The data Block Start

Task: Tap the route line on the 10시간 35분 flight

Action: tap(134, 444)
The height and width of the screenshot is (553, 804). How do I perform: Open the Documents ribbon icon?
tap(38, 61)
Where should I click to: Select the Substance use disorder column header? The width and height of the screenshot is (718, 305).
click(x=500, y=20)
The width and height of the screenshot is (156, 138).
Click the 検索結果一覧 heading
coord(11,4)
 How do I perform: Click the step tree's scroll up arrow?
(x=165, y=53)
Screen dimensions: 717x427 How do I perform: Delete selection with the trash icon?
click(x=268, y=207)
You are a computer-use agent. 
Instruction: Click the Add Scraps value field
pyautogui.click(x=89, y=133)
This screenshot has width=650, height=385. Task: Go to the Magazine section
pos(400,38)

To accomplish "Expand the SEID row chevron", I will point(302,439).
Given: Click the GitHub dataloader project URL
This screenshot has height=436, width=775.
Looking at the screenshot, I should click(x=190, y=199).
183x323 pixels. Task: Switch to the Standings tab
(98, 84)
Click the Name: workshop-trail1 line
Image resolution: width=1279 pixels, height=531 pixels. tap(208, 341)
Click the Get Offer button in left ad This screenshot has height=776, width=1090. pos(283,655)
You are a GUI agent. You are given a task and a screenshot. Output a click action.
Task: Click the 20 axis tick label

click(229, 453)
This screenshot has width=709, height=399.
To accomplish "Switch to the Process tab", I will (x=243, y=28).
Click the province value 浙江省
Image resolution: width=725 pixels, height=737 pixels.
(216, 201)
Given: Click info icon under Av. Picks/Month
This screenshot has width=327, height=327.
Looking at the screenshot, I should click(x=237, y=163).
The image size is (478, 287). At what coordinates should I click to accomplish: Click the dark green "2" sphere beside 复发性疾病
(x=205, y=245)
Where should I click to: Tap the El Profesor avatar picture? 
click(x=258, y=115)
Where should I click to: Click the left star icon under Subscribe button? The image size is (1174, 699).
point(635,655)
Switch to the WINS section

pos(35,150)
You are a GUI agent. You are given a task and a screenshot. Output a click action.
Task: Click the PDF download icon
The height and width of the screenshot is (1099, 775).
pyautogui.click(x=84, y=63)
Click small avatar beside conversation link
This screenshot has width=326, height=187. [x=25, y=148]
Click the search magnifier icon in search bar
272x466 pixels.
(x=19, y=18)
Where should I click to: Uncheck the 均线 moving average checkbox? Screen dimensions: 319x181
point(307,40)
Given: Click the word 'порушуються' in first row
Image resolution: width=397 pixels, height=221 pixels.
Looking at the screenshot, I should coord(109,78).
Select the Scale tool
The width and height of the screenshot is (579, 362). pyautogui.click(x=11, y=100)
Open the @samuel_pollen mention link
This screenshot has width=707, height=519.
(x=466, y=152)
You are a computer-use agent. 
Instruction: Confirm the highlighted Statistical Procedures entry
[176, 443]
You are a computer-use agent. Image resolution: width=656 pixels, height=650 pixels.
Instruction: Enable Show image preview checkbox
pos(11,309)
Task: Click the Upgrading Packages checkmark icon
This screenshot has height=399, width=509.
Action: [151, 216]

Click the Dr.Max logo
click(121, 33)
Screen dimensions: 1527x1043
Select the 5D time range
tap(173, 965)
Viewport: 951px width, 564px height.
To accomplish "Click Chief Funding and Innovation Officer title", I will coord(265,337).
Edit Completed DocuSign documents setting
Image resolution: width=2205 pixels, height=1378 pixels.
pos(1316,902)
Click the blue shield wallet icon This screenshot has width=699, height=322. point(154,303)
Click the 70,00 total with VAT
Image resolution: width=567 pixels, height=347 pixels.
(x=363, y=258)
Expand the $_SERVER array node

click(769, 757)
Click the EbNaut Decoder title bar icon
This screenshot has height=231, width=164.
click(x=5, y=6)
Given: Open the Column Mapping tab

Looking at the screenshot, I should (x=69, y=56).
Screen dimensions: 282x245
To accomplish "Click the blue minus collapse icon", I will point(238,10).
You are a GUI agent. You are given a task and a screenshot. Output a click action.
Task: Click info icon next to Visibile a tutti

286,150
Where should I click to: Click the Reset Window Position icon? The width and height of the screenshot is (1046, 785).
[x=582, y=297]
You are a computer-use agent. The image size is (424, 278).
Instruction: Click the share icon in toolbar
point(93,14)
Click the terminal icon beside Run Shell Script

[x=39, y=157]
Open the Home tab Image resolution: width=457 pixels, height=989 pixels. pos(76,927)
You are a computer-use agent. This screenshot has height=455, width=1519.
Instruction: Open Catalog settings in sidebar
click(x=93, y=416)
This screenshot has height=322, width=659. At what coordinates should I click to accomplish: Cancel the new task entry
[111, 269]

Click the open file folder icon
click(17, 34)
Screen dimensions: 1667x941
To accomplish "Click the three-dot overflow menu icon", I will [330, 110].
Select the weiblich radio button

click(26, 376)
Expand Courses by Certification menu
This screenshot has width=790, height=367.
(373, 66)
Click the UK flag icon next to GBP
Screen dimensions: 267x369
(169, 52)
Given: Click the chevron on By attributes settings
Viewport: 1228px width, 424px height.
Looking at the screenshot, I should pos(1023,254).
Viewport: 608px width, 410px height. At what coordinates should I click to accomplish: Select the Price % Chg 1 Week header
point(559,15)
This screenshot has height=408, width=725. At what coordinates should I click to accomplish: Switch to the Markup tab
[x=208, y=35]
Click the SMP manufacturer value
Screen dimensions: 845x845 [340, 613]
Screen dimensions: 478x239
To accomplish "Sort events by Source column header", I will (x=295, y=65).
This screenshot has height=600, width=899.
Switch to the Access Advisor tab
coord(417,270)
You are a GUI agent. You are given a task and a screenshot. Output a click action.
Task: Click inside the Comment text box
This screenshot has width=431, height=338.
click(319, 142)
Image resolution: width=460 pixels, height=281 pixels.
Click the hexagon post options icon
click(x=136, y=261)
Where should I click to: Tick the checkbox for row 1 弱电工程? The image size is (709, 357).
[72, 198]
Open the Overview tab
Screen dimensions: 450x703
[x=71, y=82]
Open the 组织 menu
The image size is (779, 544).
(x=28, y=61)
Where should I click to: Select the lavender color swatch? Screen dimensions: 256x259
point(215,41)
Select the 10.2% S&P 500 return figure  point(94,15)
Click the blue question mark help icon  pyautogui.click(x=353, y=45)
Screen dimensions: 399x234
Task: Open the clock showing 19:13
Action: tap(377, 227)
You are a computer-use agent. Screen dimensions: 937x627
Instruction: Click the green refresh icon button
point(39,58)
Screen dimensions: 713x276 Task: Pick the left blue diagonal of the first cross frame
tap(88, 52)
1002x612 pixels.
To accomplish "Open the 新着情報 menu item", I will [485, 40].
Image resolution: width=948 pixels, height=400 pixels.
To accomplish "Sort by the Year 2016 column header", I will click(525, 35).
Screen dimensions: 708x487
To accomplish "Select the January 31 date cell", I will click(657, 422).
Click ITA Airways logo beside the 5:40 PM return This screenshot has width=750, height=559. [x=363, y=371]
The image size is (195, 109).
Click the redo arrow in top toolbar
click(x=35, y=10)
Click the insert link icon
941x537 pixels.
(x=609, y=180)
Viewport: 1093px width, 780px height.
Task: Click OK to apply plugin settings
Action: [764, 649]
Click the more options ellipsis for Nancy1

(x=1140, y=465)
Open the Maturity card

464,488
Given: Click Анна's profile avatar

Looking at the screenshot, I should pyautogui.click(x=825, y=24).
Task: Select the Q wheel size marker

The data Block End

Problem to work on:
Copy out each line in the listing that has the word "Sort".

Problem solution:
To accomplish "Sort events by Source column header", I will (x=295, y=65).
To accomplish "Sort by the Year 2016 column header", I will click(525, 35).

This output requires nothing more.